Fear That Becomes Faith

Extracted from the book "In The Eye Of The Storm" by Max Lucado.

John Newton had served on the seas since he was eleven years old. His father, an English shipmaster in the Mediterranean, took him aboard and trained him well for a life in the Royal Navy.


Yet what John gained in experience, he lacked in discipline. He mocked authority. Ran with the wrong crowd. Indulged in the sinful ways of a sailor. Although his training would have qualified him to serve as an officer, his behavior caused him to be flogged and demoted.
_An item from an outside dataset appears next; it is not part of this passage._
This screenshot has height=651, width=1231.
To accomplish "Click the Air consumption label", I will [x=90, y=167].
In his early twenties, he made his way to Africa, where he became intrigued with the lucrative slave trade. At age twenty-one, he made his living on the Greyhound, a slave ship crossing the Atlantic Ocean.


John ridiculed the moral and poked fun at the religious. He even made jokes about a book that would eventually help reshape his life: The Imitation of Christ. In fact, he was degrading that book a few hours before his ship sailed into an angry storm.
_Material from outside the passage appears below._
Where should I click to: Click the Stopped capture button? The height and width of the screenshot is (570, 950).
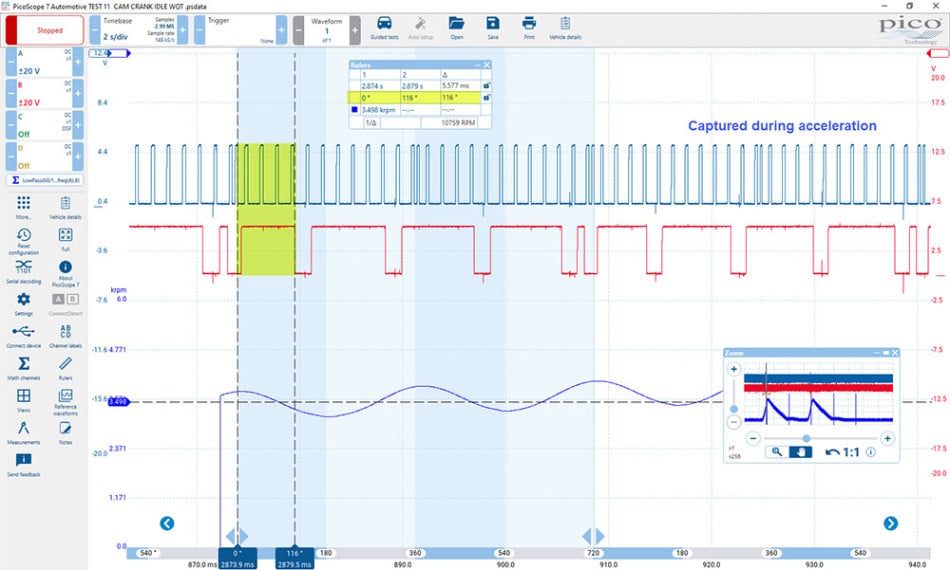point(45,30)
That night the waves pummeled the Greyhound, spinning the ship one minute on the top of a wave. Plunging her the next into a watery valley.

John awakened to find his cabin filled with water. A side of the Greyhound had collapsed. Ordinarily such damage would have sent a ship to the bottom in a matter of minutes. The Greyhound, however, was carrying buoyant cargo and remained afloat.
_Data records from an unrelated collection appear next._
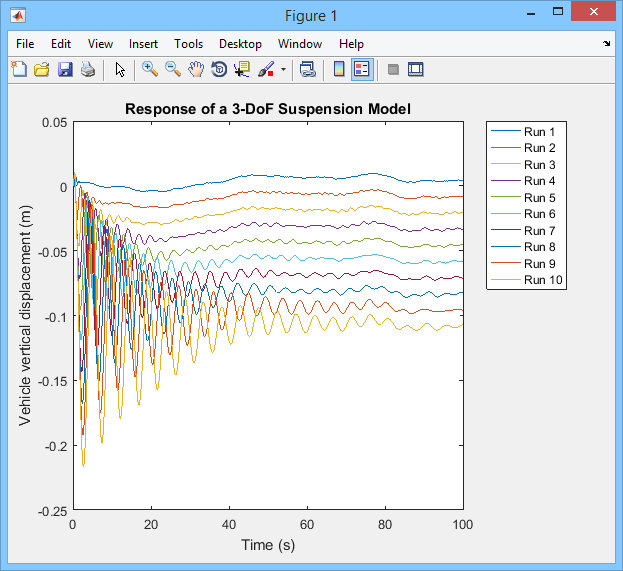Expand the Brush tool color dropdown arrow
623x571 pixels.
[283, 70]
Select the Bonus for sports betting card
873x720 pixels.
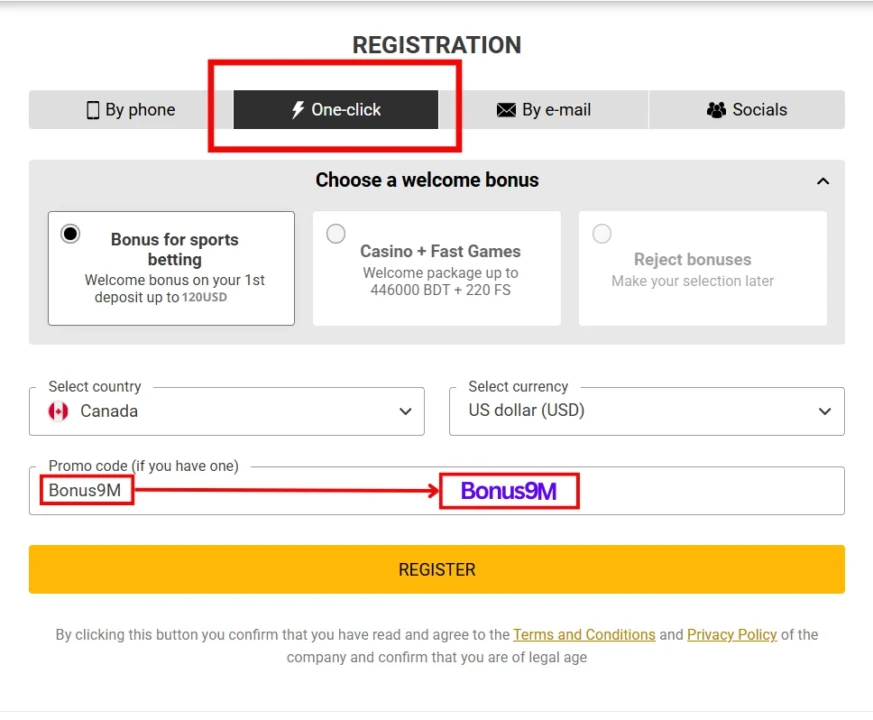(x=171, y=268)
John worked at the pumps all night. For nine hours, he and the other sailors struggled to keep the ship from sinking. But he knew that it was a losing cause. Finally, when his hopes were more battered than the vessel, he threw himself on the saltwater-soaked deck and pleaded, “If this will not do, then Lord have mercy on us all.”

John didn’t deserve mercy, but he received it. The Greyhound and her crew survived.

John never forgot God’s mercy shown on that tempestuous day in the roaring Atlantic. He returned to England where he became a prolific composer. You’ve sung his songs, like this one:
Amazing grace! how sweet the sound,
That saved a wretch like me!
I once was lost, but now am found,
was blind, but now I see.
 
This slave-trader-turned-songwriter was John Newton.

Along with his hymn writing, he also became a powerful pulpiteer. For nearly fifty years, he filled pulpits and churches with the story of the Savior who meets you and me in the storm.

A year or two before his death, people urged him to give up preaching because of his failing sight. “What!” he explained. “Shall the old African blasphemer stop while he can yet speak?”

He wouldn’t stop. He couldn’t stop. What had begun as a prayer of fear resulted in a lifetime of faith. During his last years, someone asked him about his health. He confessed that his powers were failing. “My memory is almost gone,” he said, “but I remember two things: I am a great sinner, and Jesus is a great Savior.”

What more do you and I need to remember?